## What you should do:
Among the entries below, how many lines contain the string "computer"? Reply with that number alone.

Supplied records START

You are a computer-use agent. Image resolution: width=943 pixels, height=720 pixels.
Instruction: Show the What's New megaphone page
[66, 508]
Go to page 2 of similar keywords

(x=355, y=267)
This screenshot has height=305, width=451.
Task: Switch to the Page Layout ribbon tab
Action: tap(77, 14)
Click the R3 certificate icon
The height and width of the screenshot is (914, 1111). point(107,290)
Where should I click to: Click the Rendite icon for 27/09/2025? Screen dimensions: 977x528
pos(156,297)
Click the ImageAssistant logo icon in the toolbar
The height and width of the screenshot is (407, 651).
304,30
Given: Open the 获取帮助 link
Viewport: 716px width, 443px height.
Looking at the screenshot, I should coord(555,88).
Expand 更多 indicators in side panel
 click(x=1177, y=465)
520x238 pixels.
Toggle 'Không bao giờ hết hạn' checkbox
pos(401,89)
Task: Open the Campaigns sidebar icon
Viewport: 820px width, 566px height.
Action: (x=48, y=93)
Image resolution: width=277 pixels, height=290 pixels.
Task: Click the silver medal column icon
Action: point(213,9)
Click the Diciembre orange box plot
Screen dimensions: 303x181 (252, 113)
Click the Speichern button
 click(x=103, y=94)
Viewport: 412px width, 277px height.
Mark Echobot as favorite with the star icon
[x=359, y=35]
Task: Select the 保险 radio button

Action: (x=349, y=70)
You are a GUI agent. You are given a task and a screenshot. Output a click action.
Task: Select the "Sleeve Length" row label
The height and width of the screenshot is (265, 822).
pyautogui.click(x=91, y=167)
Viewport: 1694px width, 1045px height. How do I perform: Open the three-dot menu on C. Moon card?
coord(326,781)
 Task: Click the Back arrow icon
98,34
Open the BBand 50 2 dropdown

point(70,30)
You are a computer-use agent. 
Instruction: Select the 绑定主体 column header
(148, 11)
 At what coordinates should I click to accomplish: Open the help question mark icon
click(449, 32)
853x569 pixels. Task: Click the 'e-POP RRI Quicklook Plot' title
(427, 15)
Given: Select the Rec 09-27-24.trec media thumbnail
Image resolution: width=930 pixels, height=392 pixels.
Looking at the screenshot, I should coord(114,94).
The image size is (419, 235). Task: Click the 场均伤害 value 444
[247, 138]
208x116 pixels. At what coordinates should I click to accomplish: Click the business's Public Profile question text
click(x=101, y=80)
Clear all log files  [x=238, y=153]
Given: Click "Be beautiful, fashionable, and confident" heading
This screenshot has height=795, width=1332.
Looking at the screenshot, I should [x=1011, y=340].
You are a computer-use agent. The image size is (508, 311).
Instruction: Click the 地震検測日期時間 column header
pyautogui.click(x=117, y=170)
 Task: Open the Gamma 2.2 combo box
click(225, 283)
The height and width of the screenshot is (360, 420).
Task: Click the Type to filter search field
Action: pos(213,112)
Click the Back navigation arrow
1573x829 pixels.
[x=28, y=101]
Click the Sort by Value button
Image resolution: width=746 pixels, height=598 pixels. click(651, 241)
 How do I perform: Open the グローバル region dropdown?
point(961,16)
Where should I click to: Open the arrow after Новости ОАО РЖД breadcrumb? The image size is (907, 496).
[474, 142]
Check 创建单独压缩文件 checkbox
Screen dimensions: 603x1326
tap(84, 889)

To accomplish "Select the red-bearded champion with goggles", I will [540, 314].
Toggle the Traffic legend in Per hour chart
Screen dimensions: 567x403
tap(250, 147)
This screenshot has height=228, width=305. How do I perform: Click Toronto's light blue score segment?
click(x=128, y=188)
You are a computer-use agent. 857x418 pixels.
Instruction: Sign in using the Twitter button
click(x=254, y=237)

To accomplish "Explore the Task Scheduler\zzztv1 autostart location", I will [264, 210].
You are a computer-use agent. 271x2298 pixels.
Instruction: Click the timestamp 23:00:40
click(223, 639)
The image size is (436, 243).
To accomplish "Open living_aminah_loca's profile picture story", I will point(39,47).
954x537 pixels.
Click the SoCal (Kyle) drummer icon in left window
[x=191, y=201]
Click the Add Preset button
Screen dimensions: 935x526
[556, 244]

Supplied records END

## Response below:
5